[START]

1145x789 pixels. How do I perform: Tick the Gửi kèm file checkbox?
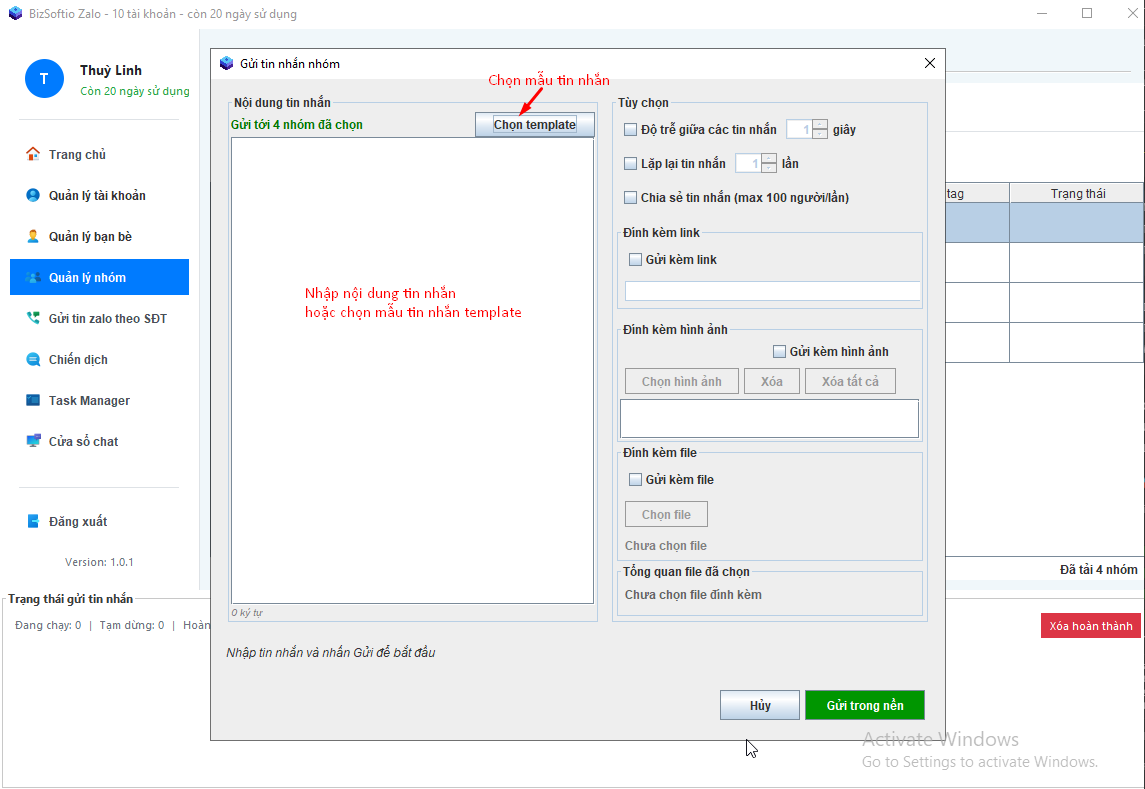pyautogui.click(x=635, y=480)
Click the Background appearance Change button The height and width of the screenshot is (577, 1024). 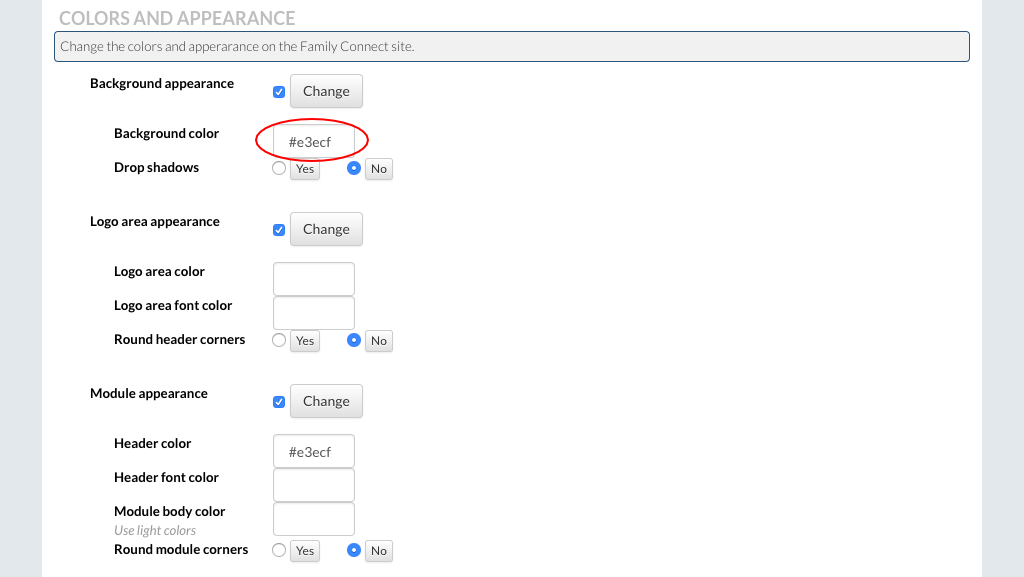(326, 91)
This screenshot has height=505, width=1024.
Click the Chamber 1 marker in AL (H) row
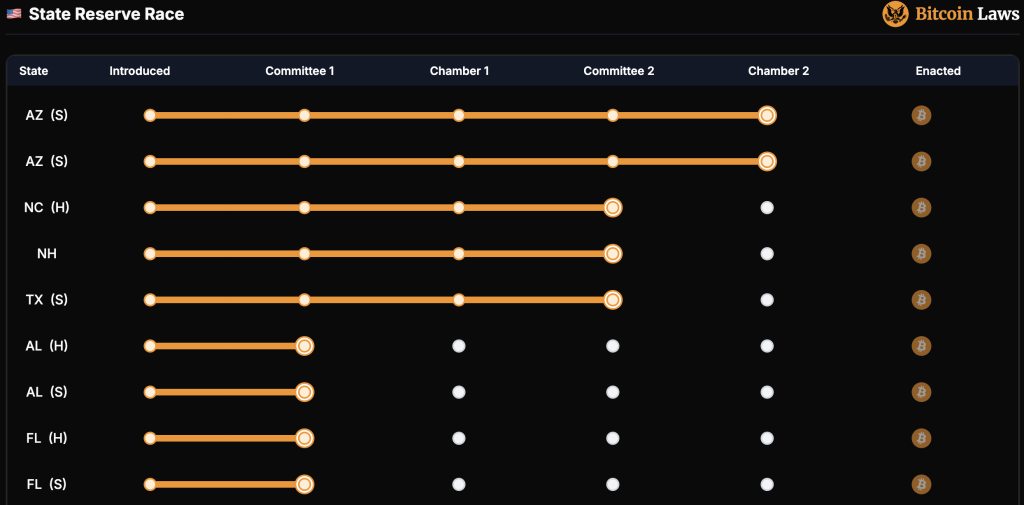(459, 346)
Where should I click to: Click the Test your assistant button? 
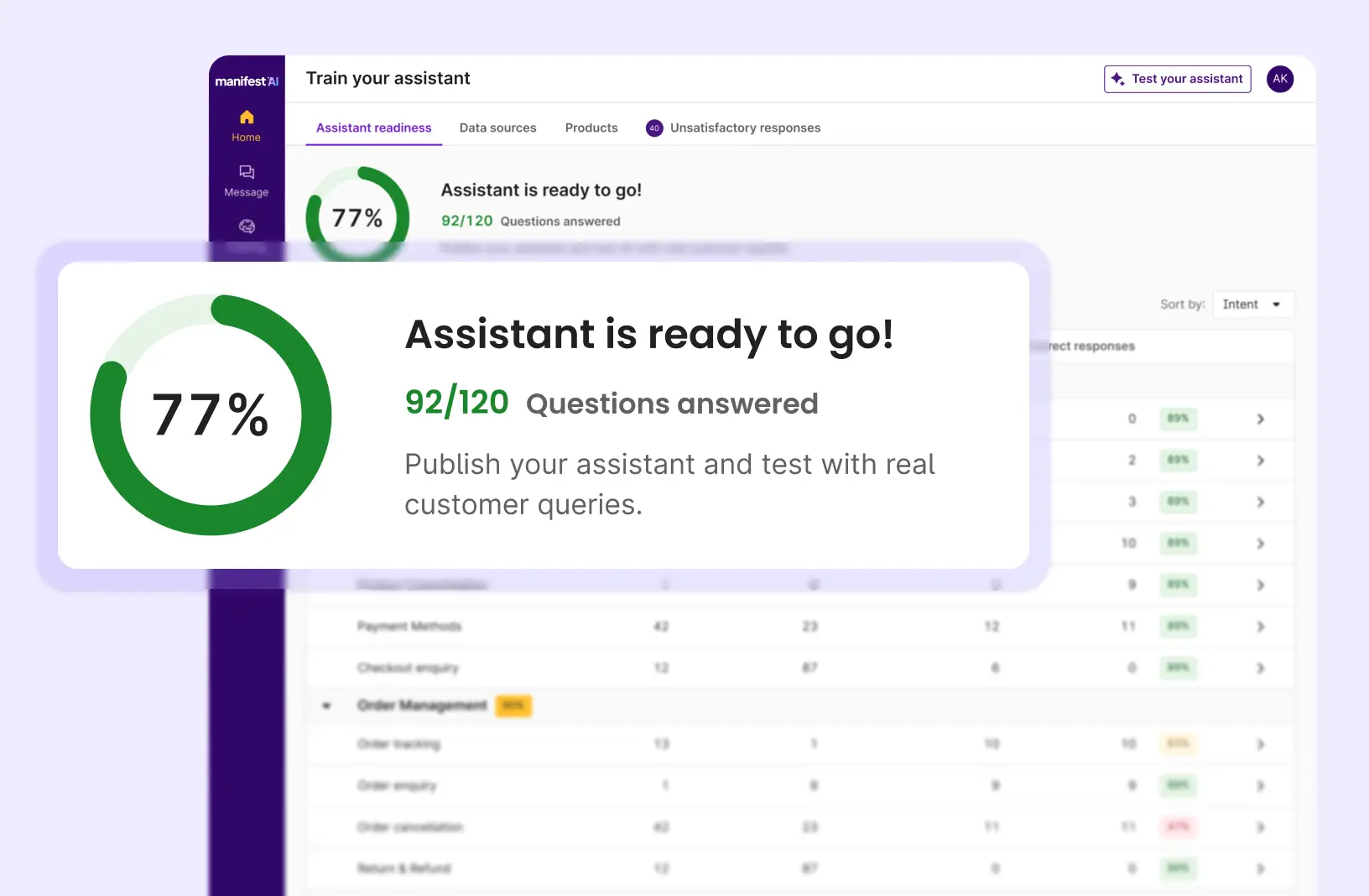pyautogui.click(x=1177, y=79)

[END]

> [WHAT TO WORK ON]:
Starting at the line that contains "This screenshot has height=505, width=1024." and continuing through the end of the records, rewrite that part with "Chamber 1" changed to "Chamber 2" and nothing else altered. Leave the pictures out of your answer.

> [CORRECT RESULT]:
This screenshot has height=505, width=1024.
Click the Chamber 2 marker in AL (H) row
(459, 346)
Where should I click to: Click the Test your assistant button? 
pyautogui.click(x=1177, y=79)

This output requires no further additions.